Search code examples
pythonpython-3.xencryptionencodingbase64

How to decode text with special symbols using base64 in python3?


I am trying to decode some list of texts using base64 module. Though I'm able to decode some, but probably the ones which have special symbols included in it I am unable to decode that.

import base64

# List of string which we are trying to decode
encoded_text_list = ['MTA0MDI0','MTA0MDYw','MTA0MDgz','MTA0MzI%3D']
    
# Iterating and decoding string using base64    
for k in encoded_text_list:
    print(k, base64.b64decode(k).decode())

Output:

MTA0MDI0 104024
MTA0MDYw 104060
MTA0MDgz 104083

---------------------------------------------------------------------------
Error                                     Traceback (most recent call last)
<ipython-input-60-d1ba00f4e54a> in <module>
      2 for k in member_url_list:
      3     print(k)
----> 4     print(base64.b64decode(k).decode())
      5     # break

/usr/lib/python3.6/base64.py in b64decode(s, altchars, validate)
     85     if validate and not re.match(b'^[A-Za-z0-9+/]*={0,2}$', s):
     86         raise binascii.Error('Non-base64 digit found')
---> 87     return binascii.a2b_base64(s)
     88 
     89 

Error: Incorrect padding

The script works well but as it reaches to decode string 'MTA0MzI%3D' it gives the above error.

As above text list is based on url, so also tried with parse method of urllib.

from urllib.parse import unquote
b64_string = 'MTA0MzI%3D'
b64_string = unquote(b64_string) # 'MTA0MzI=' 
b64_string += "=" * ((4 - len(b64_string) % 4) % 4)
print(base64.b64decode(b64_string).decode())

Output:

10432

Expected Output:

104327

Now the output may seems to be correct, but it isn't as it converts the input text from 'MTA0MzI%3D' to 'MTA0MzI=' and so does it's output from '104327' to '10432'. Thing is the above text with symbol works perfectly on this base64 site.

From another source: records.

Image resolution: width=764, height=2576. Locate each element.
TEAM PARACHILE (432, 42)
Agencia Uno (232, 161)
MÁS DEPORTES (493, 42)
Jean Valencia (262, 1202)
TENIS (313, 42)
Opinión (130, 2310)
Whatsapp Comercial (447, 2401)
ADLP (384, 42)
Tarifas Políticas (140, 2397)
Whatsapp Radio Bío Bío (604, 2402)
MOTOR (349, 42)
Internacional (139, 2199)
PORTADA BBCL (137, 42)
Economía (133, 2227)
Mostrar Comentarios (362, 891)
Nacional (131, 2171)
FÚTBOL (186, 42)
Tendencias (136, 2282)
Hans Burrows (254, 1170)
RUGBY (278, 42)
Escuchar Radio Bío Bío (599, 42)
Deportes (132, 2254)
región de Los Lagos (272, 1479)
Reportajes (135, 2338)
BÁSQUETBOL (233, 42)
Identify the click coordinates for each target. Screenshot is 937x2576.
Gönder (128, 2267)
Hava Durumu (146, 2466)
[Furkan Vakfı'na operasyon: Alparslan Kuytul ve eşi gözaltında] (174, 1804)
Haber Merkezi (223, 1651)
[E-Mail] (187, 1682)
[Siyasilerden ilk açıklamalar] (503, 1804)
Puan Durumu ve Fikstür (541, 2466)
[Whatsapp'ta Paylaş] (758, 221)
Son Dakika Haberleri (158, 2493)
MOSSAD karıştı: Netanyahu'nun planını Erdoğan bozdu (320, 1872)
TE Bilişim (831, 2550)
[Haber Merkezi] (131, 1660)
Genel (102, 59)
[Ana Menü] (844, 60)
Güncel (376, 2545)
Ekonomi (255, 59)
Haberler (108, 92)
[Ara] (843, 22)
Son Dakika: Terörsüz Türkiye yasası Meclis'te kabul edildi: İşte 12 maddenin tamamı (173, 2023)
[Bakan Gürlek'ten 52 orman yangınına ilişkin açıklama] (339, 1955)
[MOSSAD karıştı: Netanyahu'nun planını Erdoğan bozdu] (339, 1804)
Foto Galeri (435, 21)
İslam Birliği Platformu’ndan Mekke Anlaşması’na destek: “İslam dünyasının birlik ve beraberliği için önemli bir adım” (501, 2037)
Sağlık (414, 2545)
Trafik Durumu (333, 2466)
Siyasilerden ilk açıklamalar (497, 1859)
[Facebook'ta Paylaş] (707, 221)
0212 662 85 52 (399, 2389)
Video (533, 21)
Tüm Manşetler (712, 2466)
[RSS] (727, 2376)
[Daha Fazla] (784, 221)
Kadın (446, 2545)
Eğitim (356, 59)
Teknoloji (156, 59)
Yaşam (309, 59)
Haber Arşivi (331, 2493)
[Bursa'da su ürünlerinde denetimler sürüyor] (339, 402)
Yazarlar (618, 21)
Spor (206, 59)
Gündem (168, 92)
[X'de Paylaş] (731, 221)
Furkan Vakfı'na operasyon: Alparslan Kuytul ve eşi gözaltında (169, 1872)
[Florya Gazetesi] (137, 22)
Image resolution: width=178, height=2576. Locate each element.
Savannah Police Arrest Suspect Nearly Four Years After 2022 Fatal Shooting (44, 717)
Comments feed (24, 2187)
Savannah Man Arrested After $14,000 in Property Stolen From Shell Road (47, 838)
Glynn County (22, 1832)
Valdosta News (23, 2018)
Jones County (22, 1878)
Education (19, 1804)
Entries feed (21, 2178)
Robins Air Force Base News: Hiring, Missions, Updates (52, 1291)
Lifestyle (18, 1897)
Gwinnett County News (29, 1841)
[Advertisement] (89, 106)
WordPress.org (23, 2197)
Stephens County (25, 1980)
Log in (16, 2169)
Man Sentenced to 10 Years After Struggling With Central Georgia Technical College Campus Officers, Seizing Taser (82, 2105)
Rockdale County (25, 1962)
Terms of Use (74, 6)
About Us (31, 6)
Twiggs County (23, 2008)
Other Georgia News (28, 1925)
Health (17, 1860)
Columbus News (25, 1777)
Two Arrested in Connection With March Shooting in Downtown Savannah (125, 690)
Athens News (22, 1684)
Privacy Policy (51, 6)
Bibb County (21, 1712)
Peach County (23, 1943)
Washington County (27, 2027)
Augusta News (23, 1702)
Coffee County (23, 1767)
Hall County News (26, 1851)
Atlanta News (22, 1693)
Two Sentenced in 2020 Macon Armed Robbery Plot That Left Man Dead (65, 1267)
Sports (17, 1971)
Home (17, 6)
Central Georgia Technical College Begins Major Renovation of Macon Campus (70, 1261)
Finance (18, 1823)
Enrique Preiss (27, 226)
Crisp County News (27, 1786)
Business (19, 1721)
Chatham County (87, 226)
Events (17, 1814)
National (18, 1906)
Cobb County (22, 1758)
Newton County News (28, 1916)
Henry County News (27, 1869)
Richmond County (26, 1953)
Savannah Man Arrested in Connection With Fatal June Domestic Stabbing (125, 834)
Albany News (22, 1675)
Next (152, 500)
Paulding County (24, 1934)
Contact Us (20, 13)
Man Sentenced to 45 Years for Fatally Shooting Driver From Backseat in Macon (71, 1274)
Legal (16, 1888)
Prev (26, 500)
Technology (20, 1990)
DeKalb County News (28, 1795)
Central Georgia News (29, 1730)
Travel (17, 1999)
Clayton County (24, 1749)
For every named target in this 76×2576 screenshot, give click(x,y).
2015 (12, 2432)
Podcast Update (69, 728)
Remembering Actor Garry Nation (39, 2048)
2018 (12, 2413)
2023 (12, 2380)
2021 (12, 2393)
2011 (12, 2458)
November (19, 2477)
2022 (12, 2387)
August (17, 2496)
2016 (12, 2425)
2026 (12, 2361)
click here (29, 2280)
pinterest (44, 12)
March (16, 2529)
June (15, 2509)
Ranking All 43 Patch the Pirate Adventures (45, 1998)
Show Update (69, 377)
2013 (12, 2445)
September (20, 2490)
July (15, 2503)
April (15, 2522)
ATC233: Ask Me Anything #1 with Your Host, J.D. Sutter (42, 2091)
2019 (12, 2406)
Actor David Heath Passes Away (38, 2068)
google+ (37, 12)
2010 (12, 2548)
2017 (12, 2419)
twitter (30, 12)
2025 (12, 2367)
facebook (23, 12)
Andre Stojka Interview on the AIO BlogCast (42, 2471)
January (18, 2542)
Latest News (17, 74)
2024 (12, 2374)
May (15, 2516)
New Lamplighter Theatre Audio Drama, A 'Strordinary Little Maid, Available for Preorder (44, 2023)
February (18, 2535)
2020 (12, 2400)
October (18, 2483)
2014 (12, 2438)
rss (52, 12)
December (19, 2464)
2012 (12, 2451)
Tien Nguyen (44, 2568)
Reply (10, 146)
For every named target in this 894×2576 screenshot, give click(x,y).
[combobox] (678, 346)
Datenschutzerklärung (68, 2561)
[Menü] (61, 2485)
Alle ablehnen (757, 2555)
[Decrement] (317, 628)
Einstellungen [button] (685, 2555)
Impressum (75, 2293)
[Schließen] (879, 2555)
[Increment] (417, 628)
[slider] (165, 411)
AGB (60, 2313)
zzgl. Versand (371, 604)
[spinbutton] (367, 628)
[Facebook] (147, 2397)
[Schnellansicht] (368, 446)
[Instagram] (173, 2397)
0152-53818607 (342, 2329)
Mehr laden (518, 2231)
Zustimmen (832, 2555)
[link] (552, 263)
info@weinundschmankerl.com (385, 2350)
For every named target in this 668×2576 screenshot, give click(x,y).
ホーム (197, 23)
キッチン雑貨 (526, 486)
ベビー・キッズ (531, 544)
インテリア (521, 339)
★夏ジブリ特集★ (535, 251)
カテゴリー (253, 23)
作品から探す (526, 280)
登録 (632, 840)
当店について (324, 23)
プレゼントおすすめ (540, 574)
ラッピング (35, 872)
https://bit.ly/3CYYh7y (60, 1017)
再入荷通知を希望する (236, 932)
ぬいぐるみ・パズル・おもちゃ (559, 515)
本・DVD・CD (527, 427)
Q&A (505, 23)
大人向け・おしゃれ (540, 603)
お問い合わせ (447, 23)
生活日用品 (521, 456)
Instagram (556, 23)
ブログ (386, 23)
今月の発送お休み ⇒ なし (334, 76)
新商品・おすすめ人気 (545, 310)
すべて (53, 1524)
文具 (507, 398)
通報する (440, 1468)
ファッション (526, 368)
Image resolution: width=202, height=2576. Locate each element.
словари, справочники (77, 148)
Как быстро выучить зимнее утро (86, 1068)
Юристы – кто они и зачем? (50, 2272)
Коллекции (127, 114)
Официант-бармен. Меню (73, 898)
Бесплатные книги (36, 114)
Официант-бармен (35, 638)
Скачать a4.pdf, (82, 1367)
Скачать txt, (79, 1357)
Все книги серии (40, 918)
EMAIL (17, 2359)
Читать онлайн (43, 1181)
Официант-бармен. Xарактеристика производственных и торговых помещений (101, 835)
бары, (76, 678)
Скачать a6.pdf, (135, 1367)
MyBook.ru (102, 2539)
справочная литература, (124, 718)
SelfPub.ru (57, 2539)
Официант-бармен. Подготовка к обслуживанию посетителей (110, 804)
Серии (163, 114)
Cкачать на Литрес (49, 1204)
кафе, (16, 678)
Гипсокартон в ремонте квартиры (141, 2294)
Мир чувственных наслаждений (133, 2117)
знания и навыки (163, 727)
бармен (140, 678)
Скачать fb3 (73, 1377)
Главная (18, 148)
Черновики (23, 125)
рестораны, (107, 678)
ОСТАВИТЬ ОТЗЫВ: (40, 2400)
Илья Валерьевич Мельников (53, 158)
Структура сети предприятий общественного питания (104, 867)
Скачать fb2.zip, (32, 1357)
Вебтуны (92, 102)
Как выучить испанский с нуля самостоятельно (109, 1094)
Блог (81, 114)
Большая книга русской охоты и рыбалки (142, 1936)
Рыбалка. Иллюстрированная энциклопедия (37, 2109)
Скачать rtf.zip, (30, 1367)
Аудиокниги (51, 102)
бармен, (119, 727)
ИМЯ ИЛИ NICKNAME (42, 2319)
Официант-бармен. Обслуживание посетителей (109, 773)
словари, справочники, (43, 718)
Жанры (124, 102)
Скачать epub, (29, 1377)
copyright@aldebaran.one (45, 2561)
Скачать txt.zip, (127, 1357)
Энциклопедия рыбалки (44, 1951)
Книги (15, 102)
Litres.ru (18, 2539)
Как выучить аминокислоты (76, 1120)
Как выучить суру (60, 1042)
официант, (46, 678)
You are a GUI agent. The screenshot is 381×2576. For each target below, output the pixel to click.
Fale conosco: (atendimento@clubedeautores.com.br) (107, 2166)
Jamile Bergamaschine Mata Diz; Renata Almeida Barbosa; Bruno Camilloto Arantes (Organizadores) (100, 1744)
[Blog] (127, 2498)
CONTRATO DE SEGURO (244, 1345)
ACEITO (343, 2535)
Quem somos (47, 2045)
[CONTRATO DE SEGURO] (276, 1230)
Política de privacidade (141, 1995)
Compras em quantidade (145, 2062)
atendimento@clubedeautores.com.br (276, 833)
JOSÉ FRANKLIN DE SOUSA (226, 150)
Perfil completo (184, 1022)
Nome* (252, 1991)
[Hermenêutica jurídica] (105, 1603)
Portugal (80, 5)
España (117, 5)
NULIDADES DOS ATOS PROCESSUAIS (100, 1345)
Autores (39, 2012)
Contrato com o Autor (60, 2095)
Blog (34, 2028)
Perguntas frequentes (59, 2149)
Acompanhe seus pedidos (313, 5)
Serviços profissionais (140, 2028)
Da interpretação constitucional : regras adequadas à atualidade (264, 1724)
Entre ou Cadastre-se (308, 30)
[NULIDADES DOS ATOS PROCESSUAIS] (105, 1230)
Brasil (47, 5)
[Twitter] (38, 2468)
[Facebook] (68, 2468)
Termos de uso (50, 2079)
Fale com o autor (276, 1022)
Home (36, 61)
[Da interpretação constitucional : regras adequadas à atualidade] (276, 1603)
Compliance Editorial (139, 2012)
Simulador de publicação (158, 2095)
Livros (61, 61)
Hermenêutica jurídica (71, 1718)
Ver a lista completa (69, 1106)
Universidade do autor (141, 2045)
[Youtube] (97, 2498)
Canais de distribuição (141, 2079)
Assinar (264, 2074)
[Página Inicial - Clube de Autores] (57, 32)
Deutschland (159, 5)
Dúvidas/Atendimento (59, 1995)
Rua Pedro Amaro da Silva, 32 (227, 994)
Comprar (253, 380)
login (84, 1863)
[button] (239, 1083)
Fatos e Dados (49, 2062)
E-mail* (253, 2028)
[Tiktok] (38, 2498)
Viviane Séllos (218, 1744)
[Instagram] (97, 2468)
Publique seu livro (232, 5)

I have tried in different versions on python i.e python 2, 3.6, 3.8, etc., I have also tried codecs module & explored some base64 functions, but got no positive response. Can someone please help me to make it working or suggest any other way to get it done.


Solution

  • These are url-quoted strings, so url-unquoting is the correct procedure. The first step is unquote them with urllib.parse.unquote. Only after that should you attempt base64-decoding and there's no need to manually mess around with the base64 padding character =.

    The website you reference ignores invalid base64 characters and also infers the padding from the length of the base64-encoded data. So you give the website MTA0MzI%3D and it throws away the % because it's not valid base64 char, then processes MTA0MzI3D and returns 104327. Base64 padding is redundant and I'm not sure why some base64 encoding standards specify to have it in there but many do.

    Example:

    import base64
    import urllib.parse
    
    # List of string which we are trying to decode
    encoded_text_list = ['MTA0MDI0', 'MTA0MDYw', 'MTA0MDgz', 'MTA0MzI%3D']
    
    # Iterating and decoding string using base64
    for k in encoded_text_list:
        url_unquoted = urllib.parse.unquote(k)
        print(k, base64.b64decode(url_unquoted).decode('utf-8'))
    

    Output

    MTA0MDI0 104024
    MTA0MDYw 104060
    MTA0MDgz 104083
    MTA0MzI%3D 10432
    

    and 10432 is the correct output, not 104327.